› Por Cesar Fernandez Moreno
El enamorado ama las cualidades que percibe en el objeto de su amor: algunas de estas cualidades son reales, otras no son más que imaginarias de su subjetividad amorosa.
En lo que concierne a nuestra patria, nosotros los argentinos somos particularmente proclives a adoptar esta actitud arriesgada. Siempre se juzgó que no estábamos demasiado orgullosos de la Argentina: tal vez los que así nos juzgaban tenían razón, tal vez muchas de las virtudes que le atribuíamos eran subjetivas, ilusorias.

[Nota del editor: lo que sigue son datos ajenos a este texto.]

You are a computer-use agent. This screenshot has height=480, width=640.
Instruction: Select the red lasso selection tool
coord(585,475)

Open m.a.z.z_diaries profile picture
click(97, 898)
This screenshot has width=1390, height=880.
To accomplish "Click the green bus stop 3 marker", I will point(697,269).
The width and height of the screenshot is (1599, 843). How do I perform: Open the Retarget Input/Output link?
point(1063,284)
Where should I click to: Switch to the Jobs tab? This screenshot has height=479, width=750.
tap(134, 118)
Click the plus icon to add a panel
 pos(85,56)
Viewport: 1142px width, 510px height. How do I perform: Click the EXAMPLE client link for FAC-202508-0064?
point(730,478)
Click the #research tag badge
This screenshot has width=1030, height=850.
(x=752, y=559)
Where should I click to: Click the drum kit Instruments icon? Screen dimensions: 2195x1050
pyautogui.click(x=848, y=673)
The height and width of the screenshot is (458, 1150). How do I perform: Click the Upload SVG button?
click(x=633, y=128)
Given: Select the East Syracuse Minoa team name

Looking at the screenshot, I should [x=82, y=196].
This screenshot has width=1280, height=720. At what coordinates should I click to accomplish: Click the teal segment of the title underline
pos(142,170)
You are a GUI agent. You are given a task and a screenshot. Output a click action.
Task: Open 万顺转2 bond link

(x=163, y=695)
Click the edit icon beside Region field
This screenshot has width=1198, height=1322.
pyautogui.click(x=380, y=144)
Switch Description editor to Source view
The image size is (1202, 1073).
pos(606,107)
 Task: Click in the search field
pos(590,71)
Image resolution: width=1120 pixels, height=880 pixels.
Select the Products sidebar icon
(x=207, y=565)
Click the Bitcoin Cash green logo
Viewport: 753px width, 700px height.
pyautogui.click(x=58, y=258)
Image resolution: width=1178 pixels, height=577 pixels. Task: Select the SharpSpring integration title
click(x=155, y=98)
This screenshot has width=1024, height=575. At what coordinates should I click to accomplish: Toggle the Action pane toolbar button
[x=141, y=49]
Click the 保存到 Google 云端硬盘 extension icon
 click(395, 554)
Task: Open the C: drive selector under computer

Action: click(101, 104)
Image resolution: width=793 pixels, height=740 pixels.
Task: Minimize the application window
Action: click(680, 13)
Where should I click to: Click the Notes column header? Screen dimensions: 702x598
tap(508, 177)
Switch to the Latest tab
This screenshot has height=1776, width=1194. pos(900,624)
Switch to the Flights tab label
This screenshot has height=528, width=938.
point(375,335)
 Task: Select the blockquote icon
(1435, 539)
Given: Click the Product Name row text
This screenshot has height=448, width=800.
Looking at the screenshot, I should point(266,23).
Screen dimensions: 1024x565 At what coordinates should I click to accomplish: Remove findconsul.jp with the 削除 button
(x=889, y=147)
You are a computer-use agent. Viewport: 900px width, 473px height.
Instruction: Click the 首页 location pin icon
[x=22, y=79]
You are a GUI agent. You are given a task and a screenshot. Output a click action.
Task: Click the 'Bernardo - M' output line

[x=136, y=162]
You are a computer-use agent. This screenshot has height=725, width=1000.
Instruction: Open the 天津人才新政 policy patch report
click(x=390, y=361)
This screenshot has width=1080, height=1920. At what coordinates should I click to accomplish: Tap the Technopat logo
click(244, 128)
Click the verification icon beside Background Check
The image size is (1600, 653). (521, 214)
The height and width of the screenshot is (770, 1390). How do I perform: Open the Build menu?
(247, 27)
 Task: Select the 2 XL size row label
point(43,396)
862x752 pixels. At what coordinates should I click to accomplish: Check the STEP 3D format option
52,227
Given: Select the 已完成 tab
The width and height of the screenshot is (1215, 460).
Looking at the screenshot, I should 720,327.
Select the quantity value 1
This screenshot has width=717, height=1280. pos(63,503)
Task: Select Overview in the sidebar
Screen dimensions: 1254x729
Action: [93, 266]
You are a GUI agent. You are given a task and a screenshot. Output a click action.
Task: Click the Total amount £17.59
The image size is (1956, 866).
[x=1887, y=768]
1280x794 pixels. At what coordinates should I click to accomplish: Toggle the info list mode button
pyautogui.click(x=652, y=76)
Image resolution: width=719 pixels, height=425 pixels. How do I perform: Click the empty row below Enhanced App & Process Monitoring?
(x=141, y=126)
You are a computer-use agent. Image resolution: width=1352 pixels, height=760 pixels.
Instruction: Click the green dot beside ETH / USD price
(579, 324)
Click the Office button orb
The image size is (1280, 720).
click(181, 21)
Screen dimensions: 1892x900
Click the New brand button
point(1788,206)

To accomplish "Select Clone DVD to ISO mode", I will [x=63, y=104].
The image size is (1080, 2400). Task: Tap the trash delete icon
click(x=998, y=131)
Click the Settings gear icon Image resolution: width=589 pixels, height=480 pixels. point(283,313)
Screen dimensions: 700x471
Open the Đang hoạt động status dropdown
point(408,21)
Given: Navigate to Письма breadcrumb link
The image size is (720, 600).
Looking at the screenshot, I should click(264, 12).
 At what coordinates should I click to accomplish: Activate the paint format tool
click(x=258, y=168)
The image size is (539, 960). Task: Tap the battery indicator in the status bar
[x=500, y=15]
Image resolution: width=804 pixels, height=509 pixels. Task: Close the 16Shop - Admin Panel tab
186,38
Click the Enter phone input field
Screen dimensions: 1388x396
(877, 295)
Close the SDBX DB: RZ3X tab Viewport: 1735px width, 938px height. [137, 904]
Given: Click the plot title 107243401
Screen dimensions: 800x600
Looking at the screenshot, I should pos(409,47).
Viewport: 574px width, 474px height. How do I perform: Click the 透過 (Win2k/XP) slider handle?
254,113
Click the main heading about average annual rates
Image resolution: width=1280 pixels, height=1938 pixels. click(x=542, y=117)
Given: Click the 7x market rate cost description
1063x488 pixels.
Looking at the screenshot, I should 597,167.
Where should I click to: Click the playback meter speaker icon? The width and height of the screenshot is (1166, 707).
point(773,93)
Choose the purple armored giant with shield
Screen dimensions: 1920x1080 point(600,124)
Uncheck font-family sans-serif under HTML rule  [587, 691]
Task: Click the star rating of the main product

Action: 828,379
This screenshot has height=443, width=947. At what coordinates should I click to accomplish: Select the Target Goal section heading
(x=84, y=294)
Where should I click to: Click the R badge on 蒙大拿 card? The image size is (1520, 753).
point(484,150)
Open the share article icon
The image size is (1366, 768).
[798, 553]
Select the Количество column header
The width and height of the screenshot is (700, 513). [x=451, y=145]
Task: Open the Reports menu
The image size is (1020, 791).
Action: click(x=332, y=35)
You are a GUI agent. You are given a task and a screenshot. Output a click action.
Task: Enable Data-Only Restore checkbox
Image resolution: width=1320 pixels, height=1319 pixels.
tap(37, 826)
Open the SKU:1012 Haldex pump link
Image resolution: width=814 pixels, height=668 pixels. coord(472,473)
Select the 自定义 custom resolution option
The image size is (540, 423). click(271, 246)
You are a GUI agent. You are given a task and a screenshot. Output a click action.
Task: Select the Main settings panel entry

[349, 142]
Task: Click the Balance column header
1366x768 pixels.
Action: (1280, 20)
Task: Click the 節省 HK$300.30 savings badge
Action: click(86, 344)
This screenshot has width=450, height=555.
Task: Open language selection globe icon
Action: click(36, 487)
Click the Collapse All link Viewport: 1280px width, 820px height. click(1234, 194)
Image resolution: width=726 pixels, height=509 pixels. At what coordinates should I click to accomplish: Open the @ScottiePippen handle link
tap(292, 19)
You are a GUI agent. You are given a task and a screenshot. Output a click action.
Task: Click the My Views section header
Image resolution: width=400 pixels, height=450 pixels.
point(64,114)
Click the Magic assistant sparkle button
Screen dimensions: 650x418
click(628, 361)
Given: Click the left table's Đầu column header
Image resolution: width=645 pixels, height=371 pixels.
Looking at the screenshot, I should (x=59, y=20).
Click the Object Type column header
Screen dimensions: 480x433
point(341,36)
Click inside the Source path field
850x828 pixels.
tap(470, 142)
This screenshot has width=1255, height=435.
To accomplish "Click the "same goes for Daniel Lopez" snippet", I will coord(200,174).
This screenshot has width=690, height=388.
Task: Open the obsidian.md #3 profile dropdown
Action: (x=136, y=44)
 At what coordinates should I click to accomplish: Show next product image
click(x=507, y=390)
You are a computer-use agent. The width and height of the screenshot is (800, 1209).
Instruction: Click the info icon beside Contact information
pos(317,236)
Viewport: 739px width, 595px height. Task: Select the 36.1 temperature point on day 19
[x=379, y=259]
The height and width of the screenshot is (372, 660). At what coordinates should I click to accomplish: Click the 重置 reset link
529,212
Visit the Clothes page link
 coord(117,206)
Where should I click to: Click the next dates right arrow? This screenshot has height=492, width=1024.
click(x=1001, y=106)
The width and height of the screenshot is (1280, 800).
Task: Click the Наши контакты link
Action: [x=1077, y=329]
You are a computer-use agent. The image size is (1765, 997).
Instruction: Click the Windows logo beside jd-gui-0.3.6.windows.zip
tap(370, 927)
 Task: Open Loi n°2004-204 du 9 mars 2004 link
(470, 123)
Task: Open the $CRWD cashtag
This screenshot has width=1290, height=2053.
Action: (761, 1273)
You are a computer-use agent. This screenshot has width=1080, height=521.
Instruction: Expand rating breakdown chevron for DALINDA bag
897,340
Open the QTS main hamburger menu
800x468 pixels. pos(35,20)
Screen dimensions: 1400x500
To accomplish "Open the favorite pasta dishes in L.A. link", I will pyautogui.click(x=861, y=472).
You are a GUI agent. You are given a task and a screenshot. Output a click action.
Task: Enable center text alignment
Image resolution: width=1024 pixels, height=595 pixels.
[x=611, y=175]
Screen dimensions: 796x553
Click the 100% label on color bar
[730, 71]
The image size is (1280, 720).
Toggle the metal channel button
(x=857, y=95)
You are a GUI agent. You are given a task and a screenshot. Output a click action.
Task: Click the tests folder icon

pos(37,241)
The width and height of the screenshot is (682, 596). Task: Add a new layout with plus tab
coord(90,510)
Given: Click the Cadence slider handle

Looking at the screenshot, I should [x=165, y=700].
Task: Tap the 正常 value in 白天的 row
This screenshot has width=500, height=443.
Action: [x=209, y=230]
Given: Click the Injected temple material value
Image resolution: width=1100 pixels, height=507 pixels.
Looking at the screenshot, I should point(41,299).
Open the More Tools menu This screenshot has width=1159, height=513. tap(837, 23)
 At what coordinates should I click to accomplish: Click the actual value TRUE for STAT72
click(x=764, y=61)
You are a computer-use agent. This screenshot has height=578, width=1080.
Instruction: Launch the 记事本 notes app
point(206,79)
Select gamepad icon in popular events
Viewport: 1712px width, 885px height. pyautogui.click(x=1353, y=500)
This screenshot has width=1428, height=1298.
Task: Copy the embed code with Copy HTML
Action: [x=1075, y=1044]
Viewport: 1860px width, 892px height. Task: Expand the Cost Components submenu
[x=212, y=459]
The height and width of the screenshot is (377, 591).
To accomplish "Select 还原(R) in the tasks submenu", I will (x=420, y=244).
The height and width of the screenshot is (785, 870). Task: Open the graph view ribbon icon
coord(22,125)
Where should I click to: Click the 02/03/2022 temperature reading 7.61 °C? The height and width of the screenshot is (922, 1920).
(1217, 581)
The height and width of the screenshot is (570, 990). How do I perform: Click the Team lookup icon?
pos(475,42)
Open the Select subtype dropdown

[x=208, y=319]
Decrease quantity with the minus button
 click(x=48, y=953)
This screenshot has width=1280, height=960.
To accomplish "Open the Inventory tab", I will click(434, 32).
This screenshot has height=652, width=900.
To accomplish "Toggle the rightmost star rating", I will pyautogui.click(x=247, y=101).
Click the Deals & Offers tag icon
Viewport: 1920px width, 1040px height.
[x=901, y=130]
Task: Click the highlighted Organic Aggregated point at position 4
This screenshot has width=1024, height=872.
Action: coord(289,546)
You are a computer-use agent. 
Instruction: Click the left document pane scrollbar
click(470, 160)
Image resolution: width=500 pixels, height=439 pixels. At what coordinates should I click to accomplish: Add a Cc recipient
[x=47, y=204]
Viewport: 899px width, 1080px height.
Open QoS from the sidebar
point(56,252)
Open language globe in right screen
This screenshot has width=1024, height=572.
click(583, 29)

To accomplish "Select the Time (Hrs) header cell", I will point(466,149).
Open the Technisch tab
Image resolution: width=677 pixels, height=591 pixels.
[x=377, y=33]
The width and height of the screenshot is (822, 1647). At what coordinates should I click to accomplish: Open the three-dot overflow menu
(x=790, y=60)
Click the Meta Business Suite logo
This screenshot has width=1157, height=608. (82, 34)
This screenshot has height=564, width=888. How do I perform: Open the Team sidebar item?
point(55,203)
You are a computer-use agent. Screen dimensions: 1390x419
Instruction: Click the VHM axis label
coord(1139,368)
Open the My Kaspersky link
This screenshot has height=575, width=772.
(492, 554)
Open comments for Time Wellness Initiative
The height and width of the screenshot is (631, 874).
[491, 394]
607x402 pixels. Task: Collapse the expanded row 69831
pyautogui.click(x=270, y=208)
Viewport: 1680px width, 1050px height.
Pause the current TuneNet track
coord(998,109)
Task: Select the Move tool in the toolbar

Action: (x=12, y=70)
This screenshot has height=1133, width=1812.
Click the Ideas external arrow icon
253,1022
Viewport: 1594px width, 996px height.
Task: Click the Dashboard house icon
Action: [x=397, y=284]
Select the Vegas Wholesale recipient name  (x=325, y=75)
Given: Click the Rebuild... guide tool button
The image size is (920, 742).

Frente a la situación actual de la Argentina, nuestra doble condición de vencidos más o menos participantes y exiliados más o menos voluntarios, nos ubica en una posición peligrosa, donde nos es difícil hacer la distinción entre las cualidades reales e imaginarias, en esta Argentina que, contra todo pronóstico, continuamos amando.
¿Y si “ellos”, los vencedores, formasen, fuesen, la verdadera Argentina? ¿Si “nosotros”, los vencidos, no fuésemos más que un montón de amantes soñadores, rechazados por nuestra tan amada Argentina por la sencilla razón de que ella es en realidad algo fundamentalmente diferente de lo que creemos, de lo que creíamos? ¿Ella no ama a los otros, los vencedores, no solamente porque lo son, sino incluso debido a las condiciones que les son suyas y que los llevan a la victoria?
Sería desde luego imposible pretender que únicamente los acontecimientos de la última década, por no decir los de los últimos cincuenta años, hayan podido hacer nacer esta duda. Muy por el contrario, está enraizada, tan enraizada como es posible estarlo en la historia argentina.
Esta historia está asociada a la de Occidente en el momento del descubrimiento y de la conquista del Río de la Plata, y comenzó con la amarga desi-lusión de los invasores: nada del mítico El Dorado, ningún metal precioso... Hasta que descubren nuestra verdadera e inaudita sorpresa: la Pampa Húmeda, donde los pastos crecen por sí solos, donde la hacienda se desarrolla sola, con la sola y única condición de que guarde la posesión de sus tierras.
Y ahí no se trata de ilusión. Los intentos por hacer “otra cosa” de la Argentina, desde el virrey “progresista” Vértiz hasta unitarios utopistas que lograron hacer partir al tirano Rosas, desde el muy puro, Mariano Moreno, hasta el pícaro, Juan Perón.
La historia argentina se presenta ante nuestros ojos, de algún modo, como una sucesión de falsas partidas, como un elástico del cual se puede tirar, pero que retoma irremediablemente su posición original.
Los agentes de tensión, por supuesto, cambian con el tiempo. A la cabeza del imperio metropolitano tenemos a España hasta el siglo XVIII, Inglaterra en el XIX y desde luego Estados Unidos en el XX. Esos son los centros a donde va a parar la mejor parte de la producción gratuita de la Pampa Húmeda, por intermedio de la oligarquía local que la detenta. Y siguiendo las modalidades impuestas por cada uno de los imperialismos. España, el monopolio comercial; Inglaterra, los frigoríficos; Estados Unidos, las multinacionales.
Este número de Les Temps Modernes dedicado a la Argentina aplica su análisis a un período de quince años que va de 1966 a 1981, aunque ese marco a veces sea sobrepasado para remontarse hasta 1930 y a veces incluso hasta el siglo XIX. La publicación de este número es, además, ciertamente la mejor prueba de que todos los que aquí colaboramos estamos enamorados de la patria por la que tenemos un irrevocable “metejón”. Nuestra participación prueba también que estamos asaltados (la palabra tiene siniestras resonancias actuales), asaltados, digo, por las dudas propias de todo enamorado.
¿Es la Argentina con la que soñamos todos, con la que hemos coexistido en tiempos y espacios parciales? Este número especial no nos servirá solamente de catarsis, sino también tal vez de clave, permitiéndonos resolver el problema capital que nos plantea nuestra patria amada: seguir amándola tal como creemos que es, o si no es tal como la soñamos, sacar las conclusiones y tratar de olvidarla, es decir, asumir así nosotros mismos nuestro error afectivo. Un desenlace de tango, tragicómico, así como lo expresó anticipadamente el (metafóricamente) visionario Enrique Santos Discépolo:
“Entre todos me pelaron con la cero
tu silueta fue el anzuelo donde yo me fui a ensartar.
Se tragaron vos, ‘la viuda’ y `el guerrero’
lo que me costó diez años de paciencia y de yugar”.